拓磨の母は、書斎から幾つかの絵本を書斎から探し、結月に手渡した。
「良かったら、咲夜くんに読み聞かせしてあげて」
「あ、ありがとうございます、あ、あの」
「ん?」
「その、とても理想的なご夫婦ですね」
「そう?」
「はい」
「んー、私達には当たり前な事でよくわからないのだけど...お互いを尊重しているのは昔からね。高校から付き合っているから付き合いも長くて、お互い、良く知っているし」
「高校から!?」
「知り合ったのは中学なんだけどね」
拓磨の母がにっこり笑った。
「結月くんと穂高くんも、きっといい夫夫になるわ」
「あ、ありがとうございます...」
40代とは思えない美しさを持つ拓磨の母に結月は照れた。
「おはよう...」
拓磨と史哉が起きてきた。
「おはよう、拓磨、史哉くん。優磨はまだ寝てるのかしら、全く」
「遅くまで一緒にワイン飲んでたし、仕方ねーよ」
「あら、そうなの?二日酔いかしら」
拓磨と優磨もいつの間にか、一緒に酒を飲み交わす程、仲良くなっていた。
「出来たぞー」
「拓磨、悪いけど、優磨を起こして来てちょうだい」
「はいはい」
フランスパンを1本、購入してきた、という拓磨の父は、ガーリックトースト、シチュー、スクランブルエッグ、サラダ、という朝食を作った。

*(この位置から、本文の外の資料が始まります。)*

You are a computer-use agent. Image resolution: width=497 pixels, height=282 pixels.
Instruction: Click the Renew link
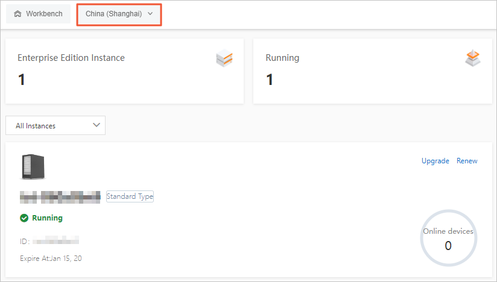point(467,161)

「幾らでもお代わりしていいからな。シチューとガーリックトースト、ああ、サラダも」
「いただきます」
ガーリックトーストを齧ると、サクサクしていて、風味も抜群で、とても美味しかった。
シチューはまだ肌寒い中、体を芯から温めてくれる。
「俺と史哉はこれから出かけるけど、結月はどうする?」
「んー...僕は咲夜と遊びたいし、大丈夫です」
「買ってきて欲しい物もない?」
史哉に尋ねられた。
「遠慮しなくていいよ」
「特に...」
「そっか、わかった」
と言いながら、ケーキでも買って来そうね、と拓磨の母はやり取りを見ながら微笑んだ。